Female barbershop bass and baritone likewise use the bass clef.
Adolescents can find great joy in singing barbershop harmony. The present guide uses a reduction of the research for changing male voices (Cooksey) and female voices (Gackle). Note that even changed voices are not fully mature and vocal health needs to be the primary concern. In all young singers, be aware of extraneous vocal tension.
The adolescent unchanged male has an approximate comfortable singing range of A3 to F5. The entirety of the male barbershop tenor range is included in this range. Note the subscript 8 under the second treble clef.
Unchanged Male Barbershop
Male Voice Tenor Range
The adolescent changing male has an approximate comfortable singing range of F3 to A4 in Midvoice II and D3 to F4 in Midvoice IIa. The male barbershop lead range will fit into Midvoice IIa stage range. Note the subscript 8 under the treble clef.
Changing Male Voice Male Barbershop
(MVII) & (MV IIa) Lead Range
n.b. music educators note that the male changing voice will have periods of restricted range, sometimes as little as a fifth. Be encouraging and help the young singer know that voice change is a brief occurrence. Let them sing the notes they have and ease social pressure to sing notes that are momentarily absent or are developing.
The adolescent changed male, including new baritone and emerging adult bass, has an approximate comfortable singing range B2 to D#4 and G2 to D4, respectively: Male barbershop baritone and bass will accommodate these voice parts, depending on the individual voice. Note the pitches shown in actual notation.
New Emerging Male Barbershop
Baritone Adult Baritone & Bass
Changed male voices have several options in barbershop. The male barbershop baritone and lead ranges could be compared to singing in the same range as a choral tenor II (in SATB part writing). Choral bass I may be more comfortable singing male barbershop bass or baritone. Choral tenor I will likely be comfortable singing barbershop lead or barbershop tenor.

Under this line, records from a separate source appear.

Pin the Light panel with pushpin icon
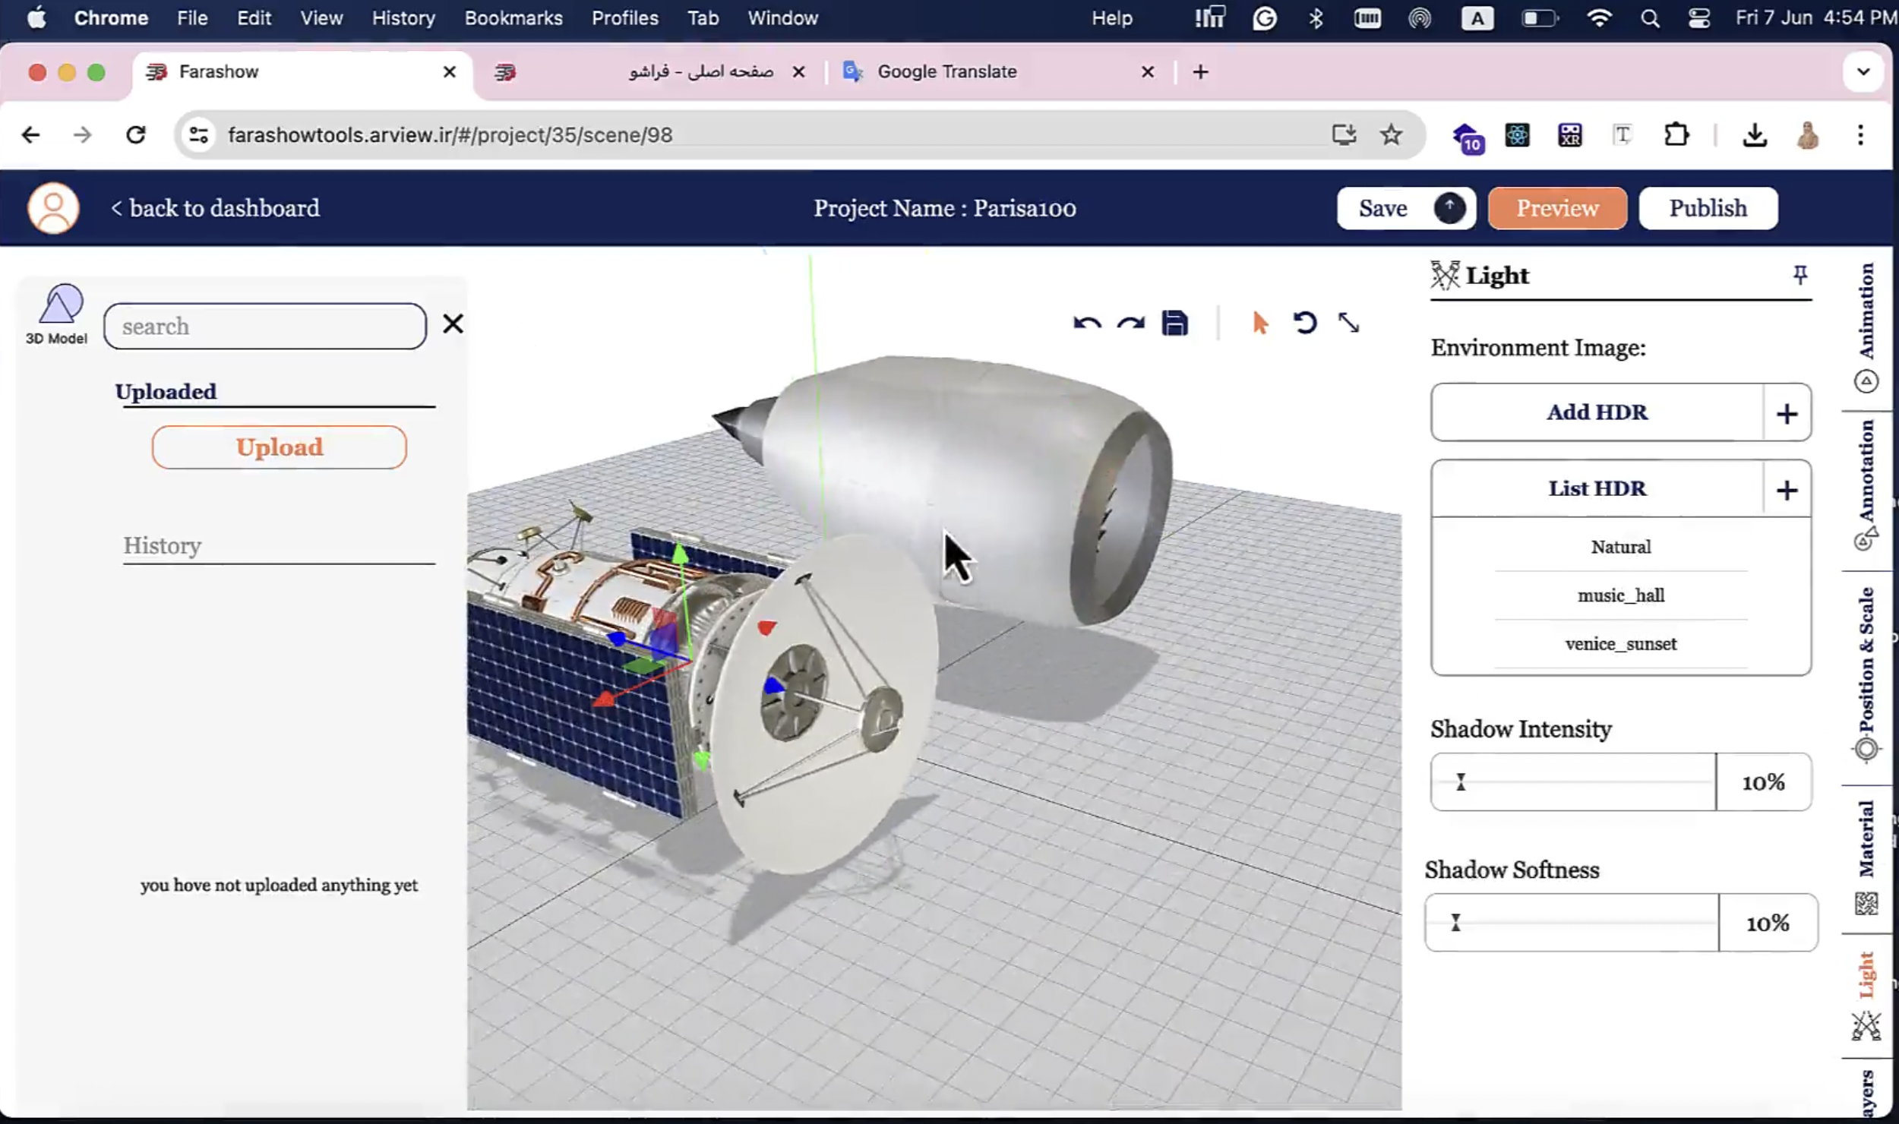 [x=1799, y=275]
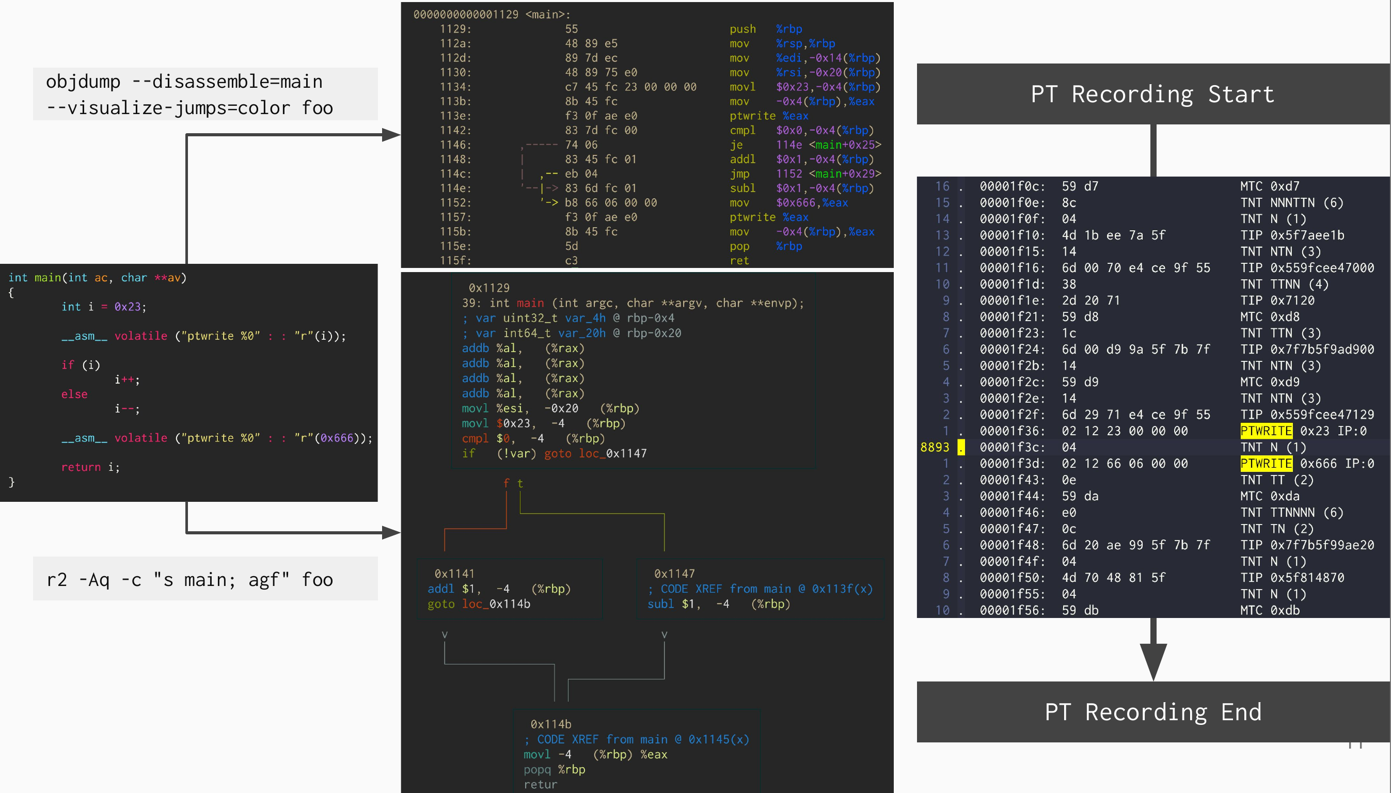Click the red 'f' false branch label

click(x=506, y=483)
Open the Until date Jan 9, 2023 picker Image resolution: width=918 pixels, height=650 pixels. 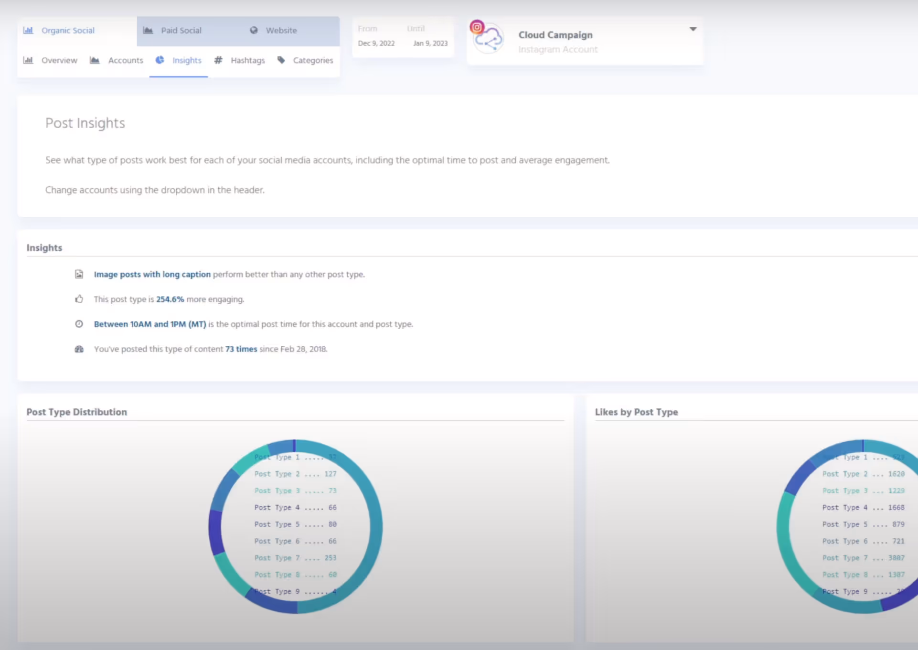click(x=430, y=43)
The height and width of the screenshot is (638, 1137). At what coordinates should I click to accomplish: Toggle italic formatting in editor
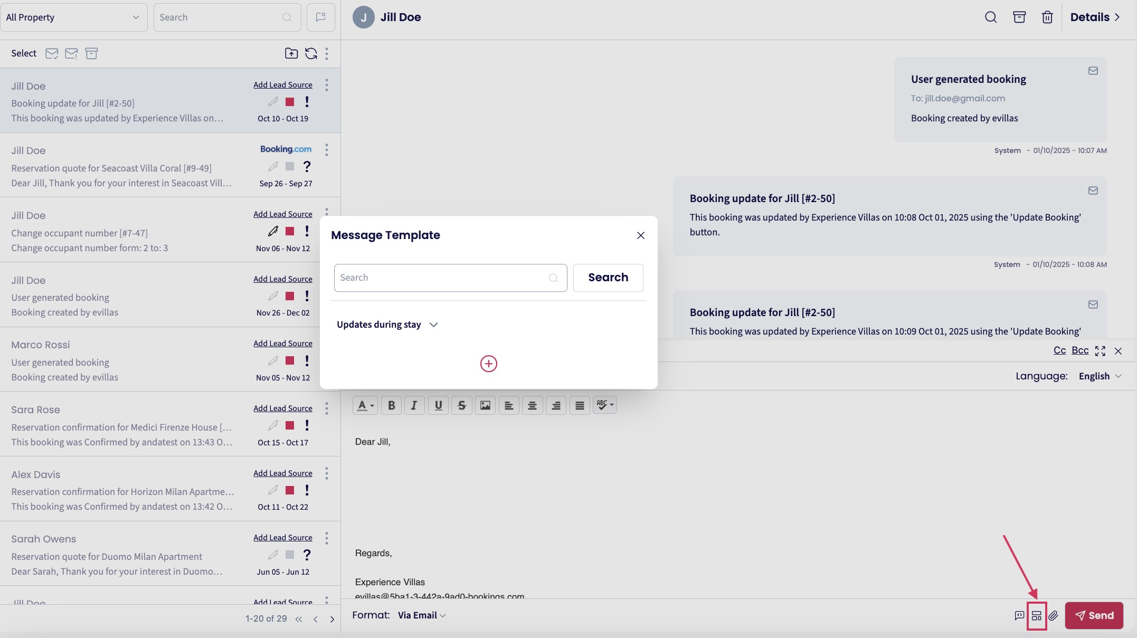point(414,405)
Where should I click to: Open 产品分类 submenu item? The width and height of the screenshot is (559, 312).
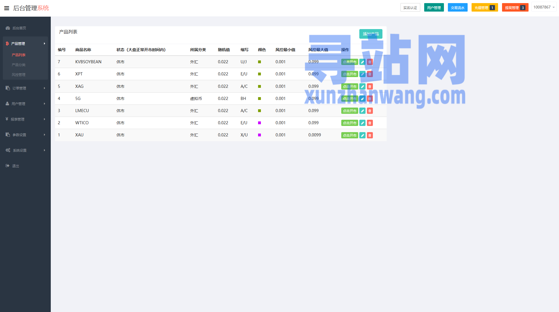19,65
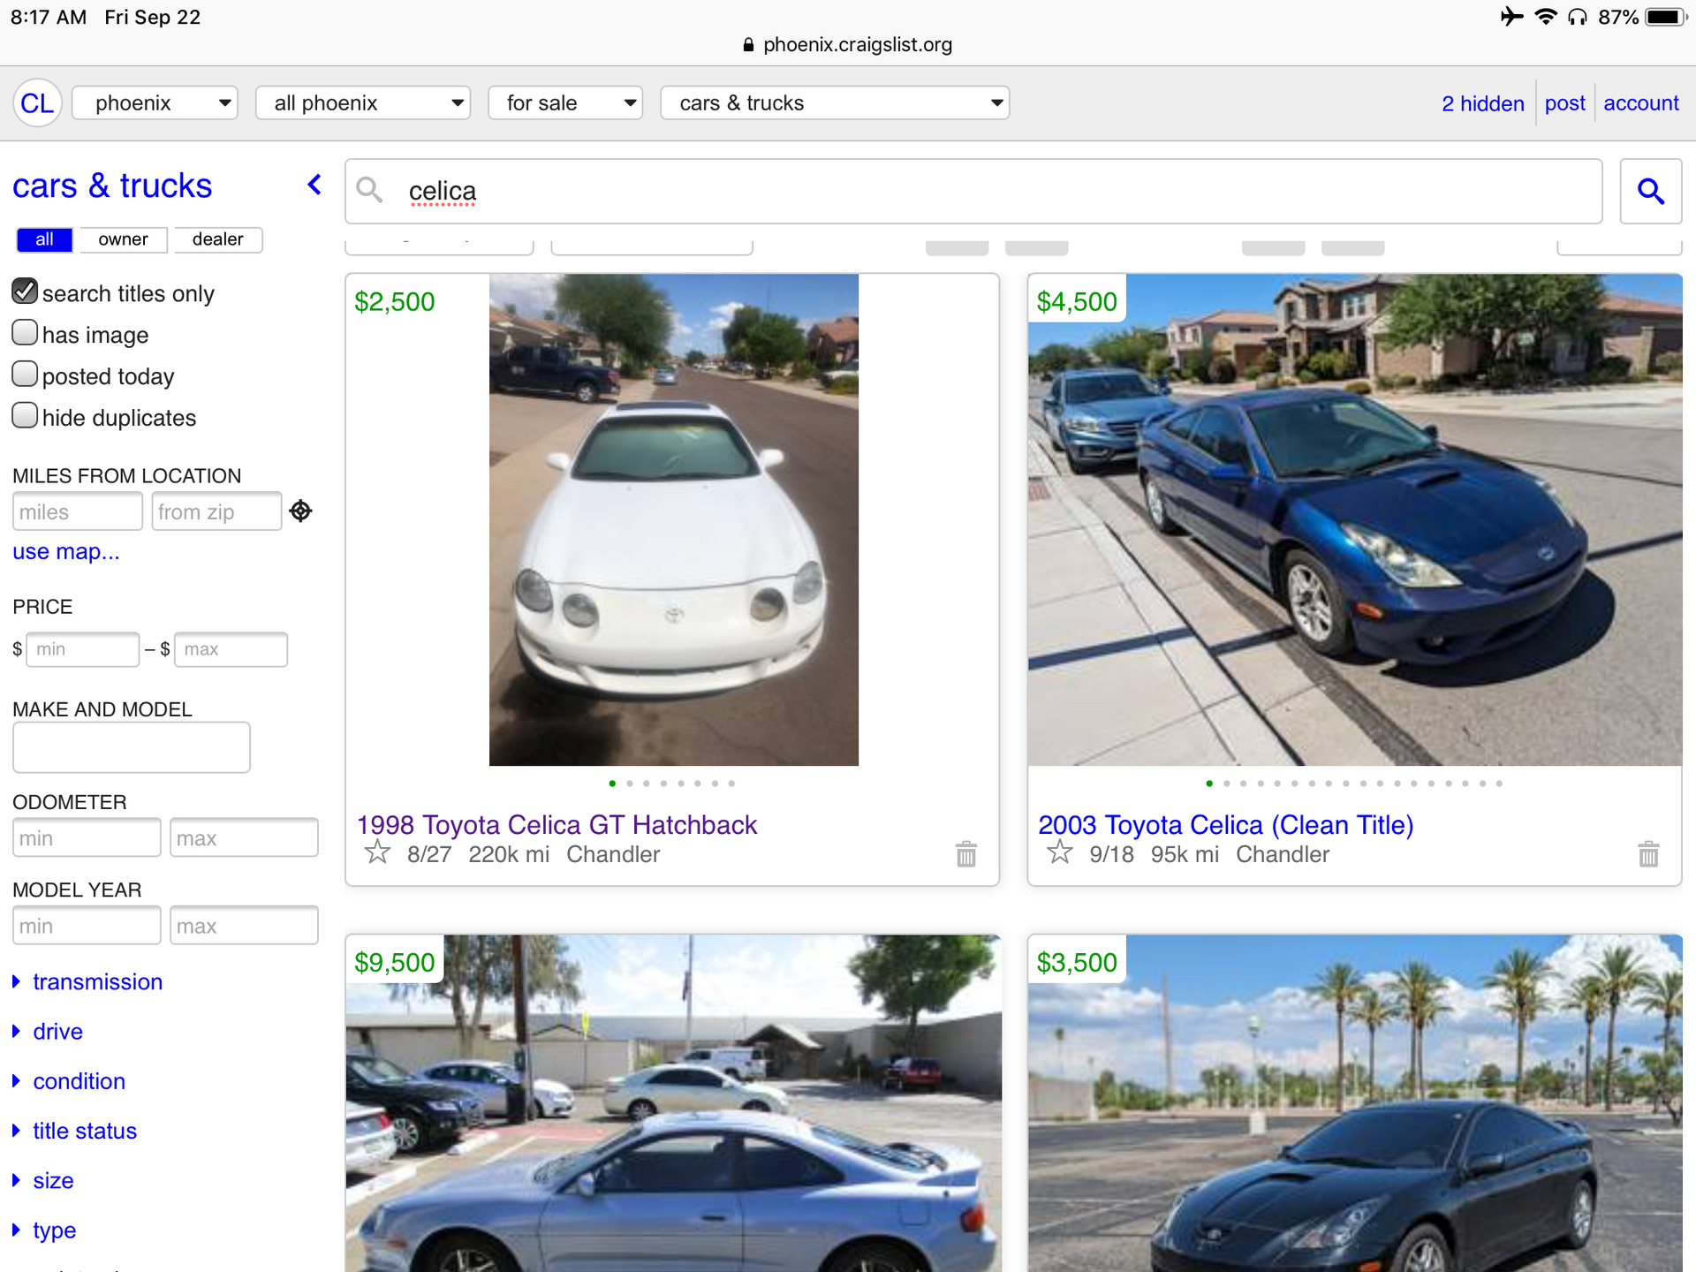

The adolescent unchanged female has an approximate comfortable singing range of Bb3 to F5. Female barbershop tenor encompasses the entirety of the range of the unchanged female voice. Note the pitches shown in actual notation.
Female Voice Barbershop Tenor
The adolescent changing female has an approximate comfortable singing range of A3 to F#5. Female barbershop tenor, lead, and baritone encompasses the entirety of the range of the changing female voice. Note the superscript 8 over the bass clef to indicate that it sounds an octave higher than written.
Changing Female Barbershop
Female Voice Lead & Bari
The changed female has an approximate comfortable singing range of A3 to A5. Female barbershop tenor, lead, and baritone encompasses the entirety of the range of the changed female voice. Note the superscript 8 over the bass clef to indicate that it sounds an octave higher than written.
Changed Female Voice
Changed female voices have several options in barbershop. The female barbershop tenor range could be compared to singing in the same range as a choral soprano I or II (in SATB part writing). The female barbershop baritone and lead range could be compared to singing in the same range as a choral alto I. Incorporating the comfortable speaking pitch of F#3, the changed female voice shares six pitches with female barbershop bass, and is analogous to singing alto II.
Of interest to music educators is the treatment of female barbershop tenor. The range in which a female barbershop tenor sings is, classically speaking, an often powerful part of the singer’s range. Chord balancing, may require a soprano singing female barbershop tenor to sing with fewer decibels, but this should be done with care. Additionally, as female barbershop baritones and leads frequently sing through register passaggi, attention should be paid to how singers transition. Avoid excessive breathiness or increased subglottal pressure.